Task prompt:
Your response should consist of every entry, unchanged.

Source records:
________________________________________

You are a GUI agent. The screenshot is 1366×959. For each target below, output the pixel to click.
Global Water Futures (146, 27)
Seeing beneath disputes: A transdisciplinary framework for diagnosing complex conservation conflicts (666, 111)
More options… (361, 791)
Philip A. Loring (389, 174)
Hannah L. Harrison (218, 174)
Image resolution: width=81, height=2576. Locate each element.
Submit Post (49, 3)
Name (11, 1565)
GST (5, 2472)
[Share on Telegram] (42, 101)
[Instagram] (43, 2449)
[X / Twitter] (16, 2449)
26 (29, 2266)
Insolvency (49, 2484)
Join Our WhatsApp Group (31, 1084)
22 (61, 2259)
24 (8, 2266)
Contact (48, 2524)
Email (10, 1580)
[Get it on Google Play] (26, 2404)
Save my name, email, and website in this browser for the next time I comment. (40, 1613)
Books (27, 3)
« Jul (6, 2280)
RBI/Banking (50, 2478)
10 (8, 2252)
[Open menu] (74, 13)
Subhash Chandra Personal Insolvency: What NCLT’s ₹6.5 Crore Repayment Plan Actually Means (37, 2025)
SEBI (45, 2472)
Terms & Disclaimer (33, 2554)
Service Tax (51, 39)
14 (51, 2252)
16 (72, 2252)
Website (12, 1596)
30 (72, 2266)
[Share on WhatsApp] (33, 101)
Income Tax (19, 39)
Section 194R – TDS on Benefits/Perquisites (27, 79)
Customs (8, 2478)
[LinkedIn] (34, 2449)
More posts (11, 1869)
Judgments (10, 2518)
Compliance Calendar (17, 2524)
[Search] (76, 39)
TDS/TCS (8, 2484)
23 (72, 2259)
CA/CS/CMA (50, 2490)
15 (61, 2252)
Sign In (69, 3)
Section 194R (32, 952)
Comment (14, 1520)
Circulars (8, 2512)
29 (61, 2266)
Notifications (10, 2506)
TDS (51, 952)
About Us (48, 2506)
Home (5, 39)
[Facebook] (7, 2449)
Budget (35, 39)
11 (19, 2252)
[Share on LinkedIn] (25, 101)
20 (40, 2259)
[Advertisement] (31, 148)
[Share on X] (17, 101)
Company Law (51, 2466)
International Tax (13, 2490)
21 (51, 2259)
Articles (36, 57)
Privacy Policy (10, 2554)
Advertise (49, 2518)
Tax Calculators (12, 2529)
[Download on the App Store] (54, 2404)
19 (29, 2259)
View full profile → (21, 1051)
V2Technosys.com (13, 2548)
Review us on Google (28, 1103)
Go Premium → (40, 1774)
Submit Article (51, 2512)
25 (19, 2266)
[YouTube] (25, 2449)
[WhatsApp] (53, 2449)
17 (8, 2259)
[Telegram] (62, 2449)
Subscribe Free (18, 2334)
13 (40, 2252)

________________________________________

Result of the task:
You are a GUI agent. The screenshot is 1366×959. For each target below, output the pixel to click.
Global Water Futures (146, 27)
Seeing beneath disputes: A transdisciplinary framework for diagnosing complex conservation conflicts (666, 111)
More options… (361, 791)
Philip A. Loring (389, 174)
Hannah L. Harrison (218, 174)
Image resolution: width=81, height=2576. Locate each element.
Submit Post (49, 3)
Name (11, 1565)
GST (5, 2472)
[Share on Telegram] (42, 101)
[Instagram] (43, 2449)
[X / Twitter] (16, 2449)
26 (29, 2266)
Insolvency (49, 2484)
Join Our WhatsApp Group (31, 1084)
22 (61, 2259)
24 (8, 2266)
Contact (48, 2524)
Email (10, 1580)
[Get it on Google Play] (26, 2404)
Save my name, email, and website in this browser for the next time I comment. (40, 1613)
Books (27, 3)
« Jul (6, 2280)
RBI/Banking (50, 2478)
10 (8, 2252)
[Open menu] (74, 13)
Subhash Chandra Personal Insolvency: What NCLT’s ₹6.5 Crore Repayment Plan Actually Means (37, 2025)
SEBI (45, 2472)
Terms & Disclaimer (33, 2554)
Service Tax (51, 39)
14 (51, 2252)
16 (72, 2252)
Website (12, 1596)
30 (72, 2266)
[Share on WhatsApp] (33, 101)
Income Tax (19, 39)
Section 194R – TDS on Benefits/Perquisites (27, 79)
Customs (8, 2478)
[LinkedIn] (34, 2449)
More posts (11, 1869)
Judgments (10, 2518)
Compliance Calendar (17, 2524)
[Search] (76, 39)
TDS/TCS (8, 2484)
23 (72, 2259)
CA/CS/CMA (50, 2490)
15 (61, 2252)
Sign In (69, 3)
Section 194R (32, 952)
Comment (14, 1520)
Circulars (8, 2512)
29 (61, 2266)
Notifications (10, 2506)
TDS (51, 952)
About Us (48, 2506)
Home (5, 39)
[Facebook] (7, 2449)
Budget (35, 39)
11 (19, 2252)
[Share on LinkedIn] (25, 101)
20 (40, 2259)
[Advertisement] (31, 148)
[Share on X] (17, 101)
Company Law (51, 2466)
International Tax (13, 2490)
21 (51, 2259)
Articles (36, 57)
Privacy Policy (10, 2554)
Advertise (49, 2518)
Tax Calculators (12, 2529)
[Download on the App Store] (54, 2404)
19 (29, 2259)
View full profile → (21, 1051)
V2Technosys.com (13, 2548)
Review us on Google (28, 1103)
Go Premium → (40, 1774)
Submit Article (51, 2512)
25 (19, 2266)
[YouTube] (25, 2449)
[WhatsApp] (53, 2449)
17 (8, 2259)
[Telegram] (62, 2449)
Subscribe Free (18, 2334)
13 (40, 2252)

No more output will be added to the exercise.